(Koordinatendaten der Einträge)

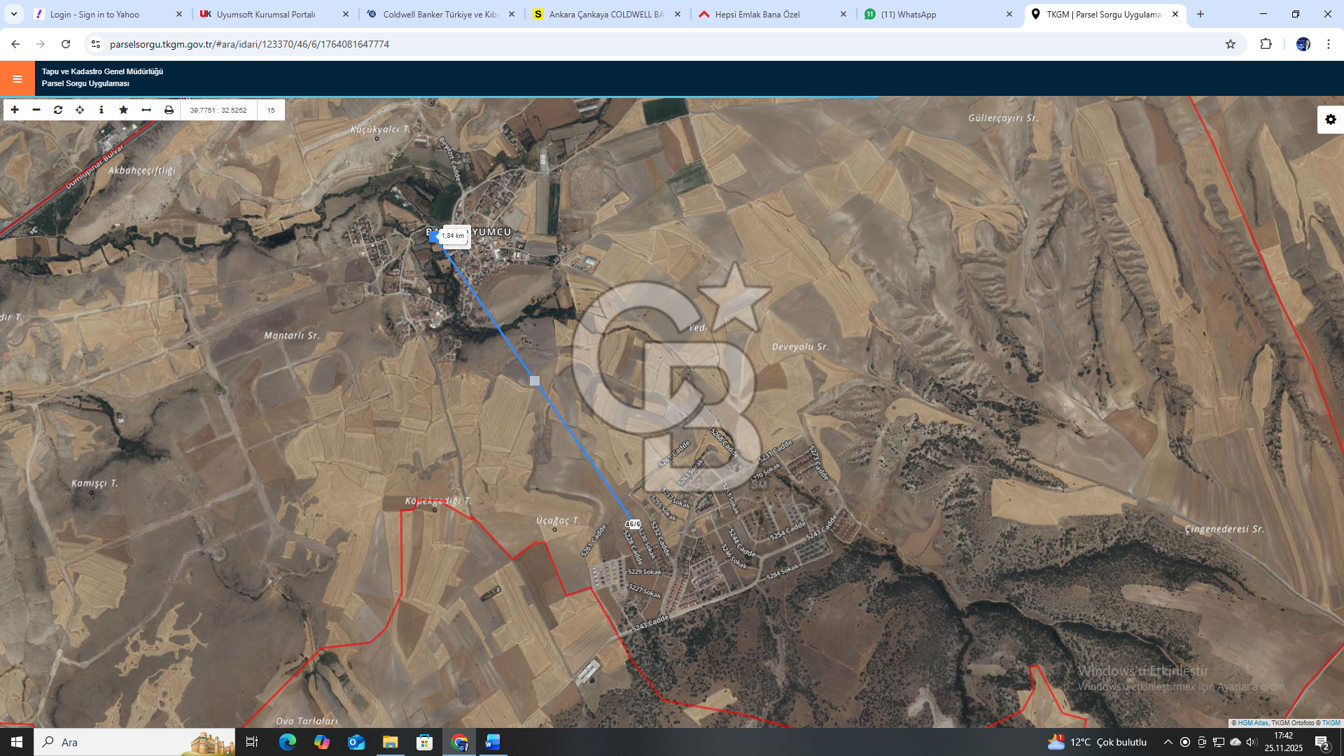Bookmark this page with star icon
The width and height of the screenshot is (1344, 756).
click(1231, 44)
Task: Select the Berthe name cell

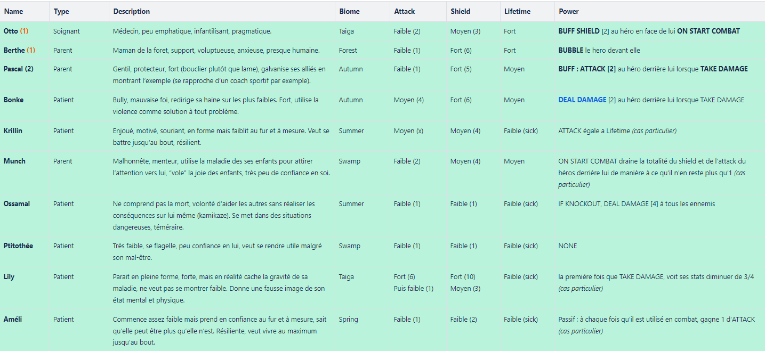Action: 19,50
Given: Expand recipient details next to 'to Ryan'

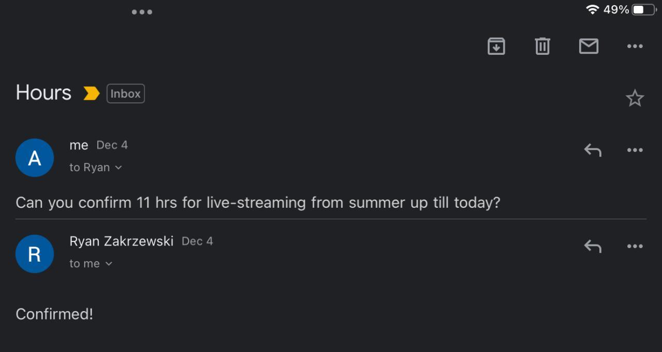Looking at the screenshot, I should point(118,167).
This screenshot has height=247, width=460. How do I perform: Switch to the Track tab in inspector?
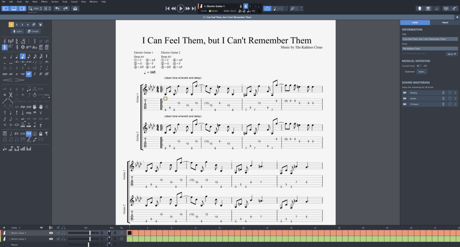coord(445,23)
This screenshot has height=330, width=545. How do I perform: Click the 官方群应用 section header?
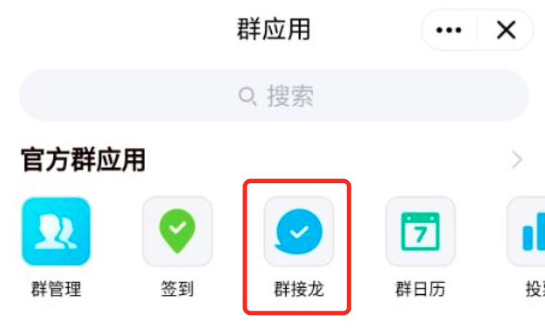83,159
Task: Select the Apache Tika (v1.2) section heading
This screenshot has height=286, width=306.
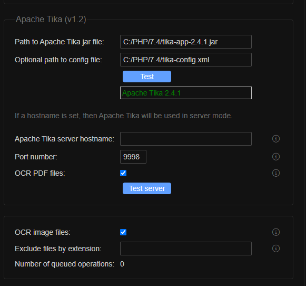Action: (51, 20)
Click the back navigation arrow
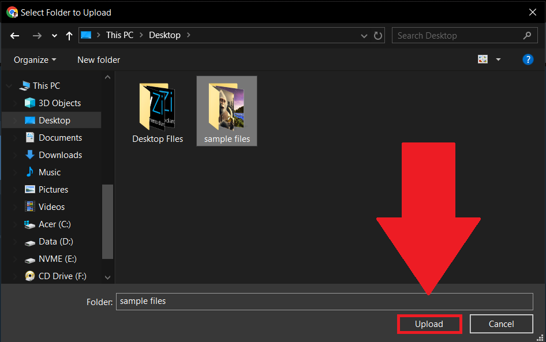Screen dimensions: 546x342 14,35
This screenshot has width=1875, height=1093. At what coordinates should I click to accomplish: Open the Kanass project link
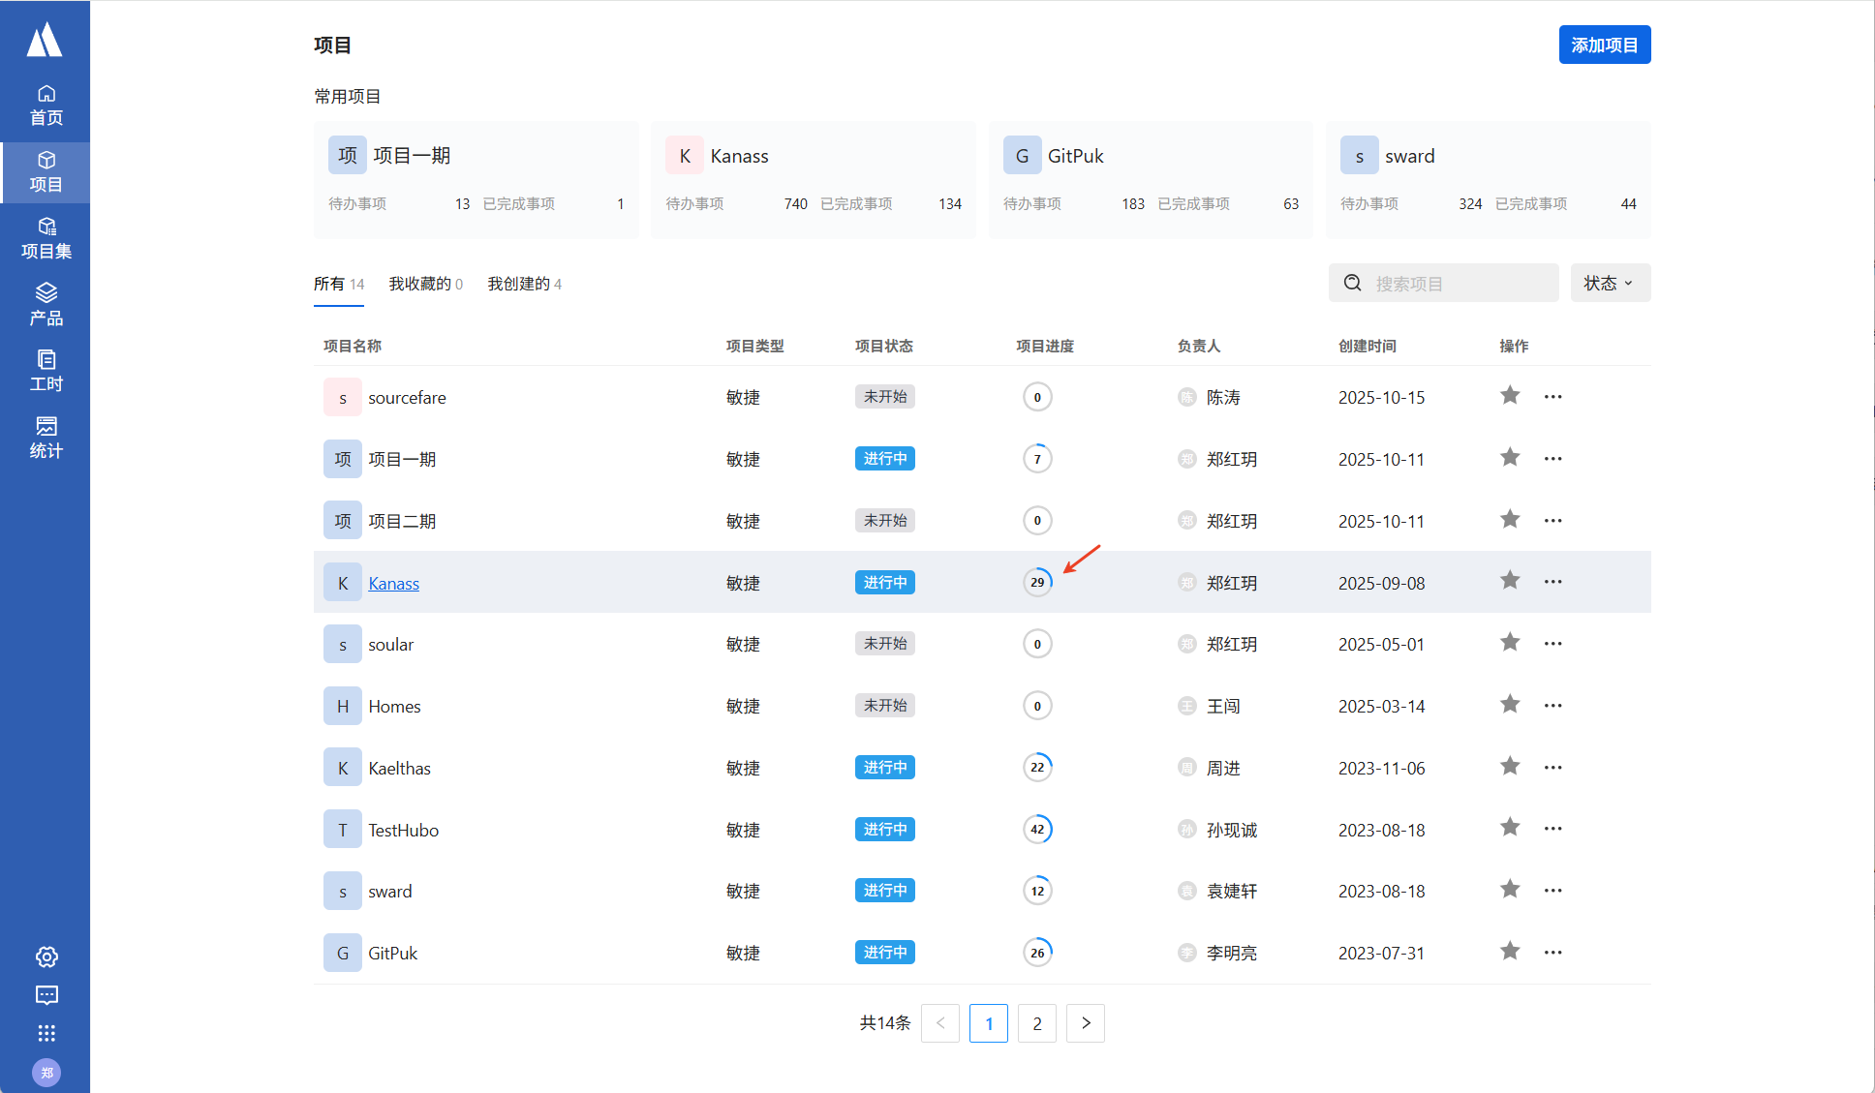coord(393,583)
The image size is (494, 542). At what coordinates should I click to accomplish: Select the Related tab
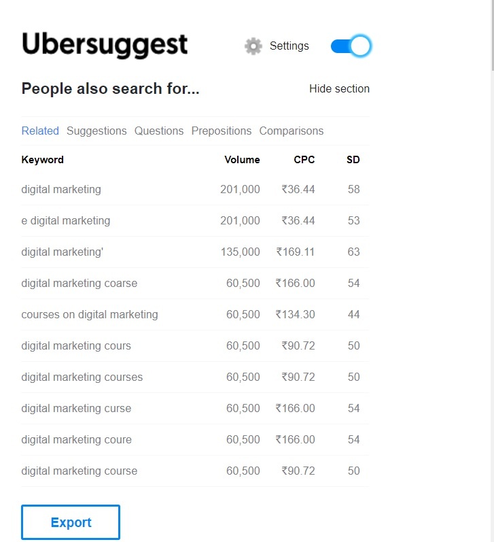click(40, 131)
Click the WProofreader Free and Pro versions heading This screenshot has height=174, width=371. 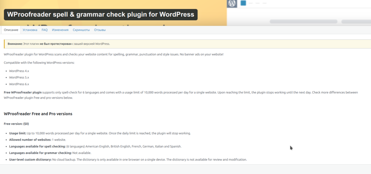point(38,114)
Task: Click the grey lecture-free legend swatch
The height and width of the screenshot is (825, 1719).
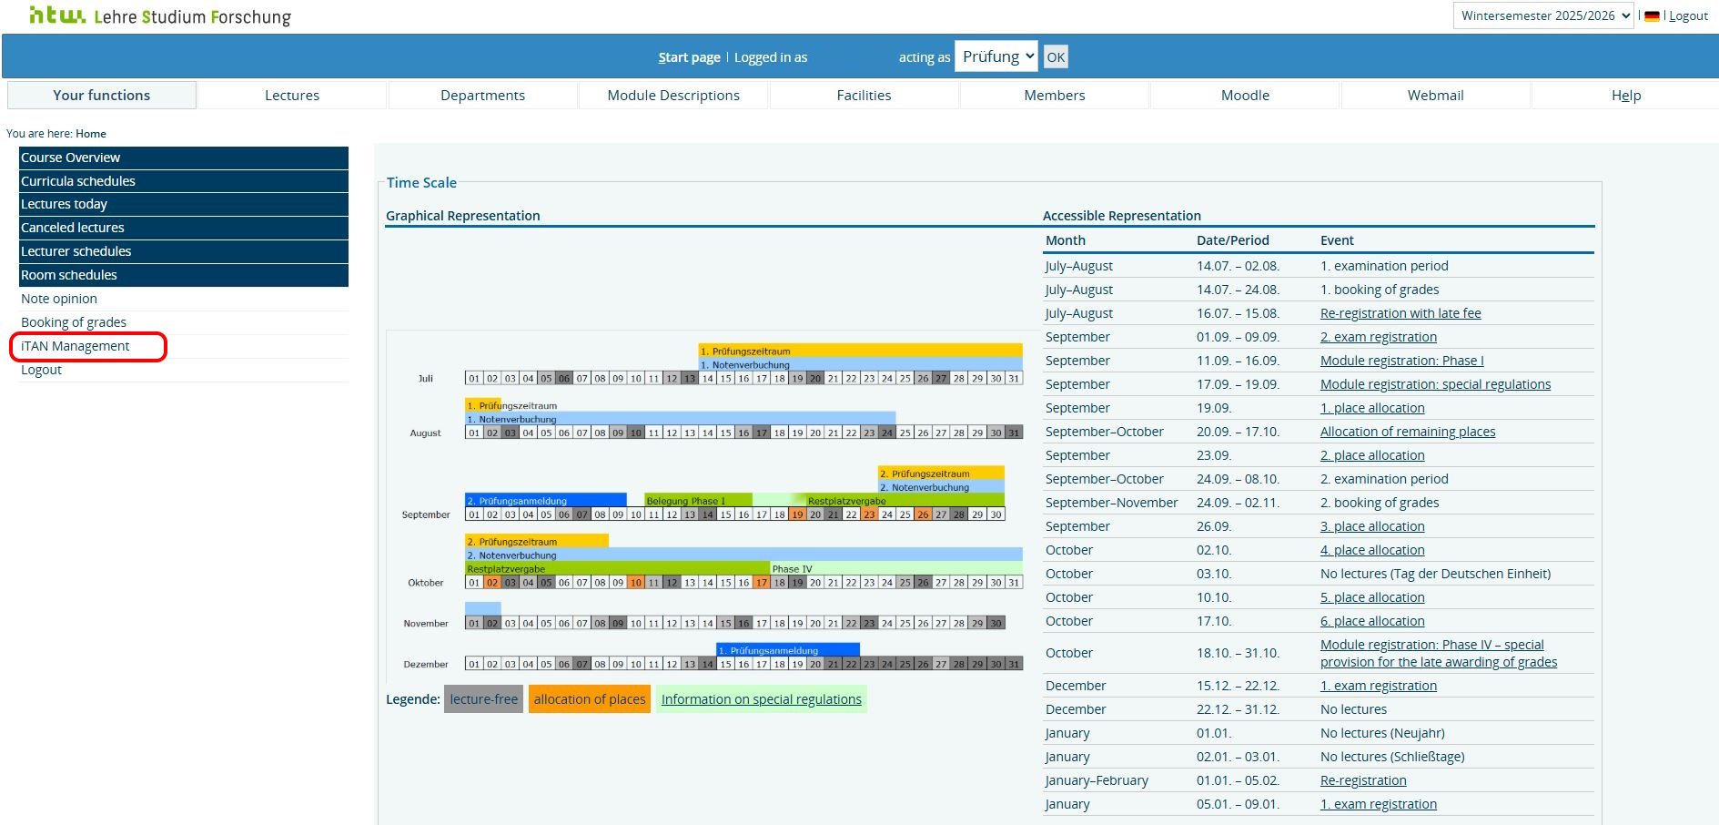Action: coord(483,699)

**Aufgabenstellung:**
Gib die Zeilen der Datensätze als nummerierte Liste wieder, ohne Leerzeilen. Beginne bei der Zeile mit „This screenshot has height=247, width=460.“, höre nach der Zeile mit „Screen dimensions: 546x342 14,35“ auf und lass die Bilder weg.

**Ergebnis:**
1. This screenshot has height=247, width=460. How do I perform: Switch to the Track tab in inspector?
2. coord(445,23)
3. This screenshot has height=330, width=545. How do I perform: Click the 官方群应用 section header?
4. 83,159
5. Task: Select the Apache Tika (v1.2) section heading
6. This screenshot has height=286, width=306.
7. Action: (51, 20)
8. Click the back navigation arrow
9. Screen dimensions: 546x342 14,35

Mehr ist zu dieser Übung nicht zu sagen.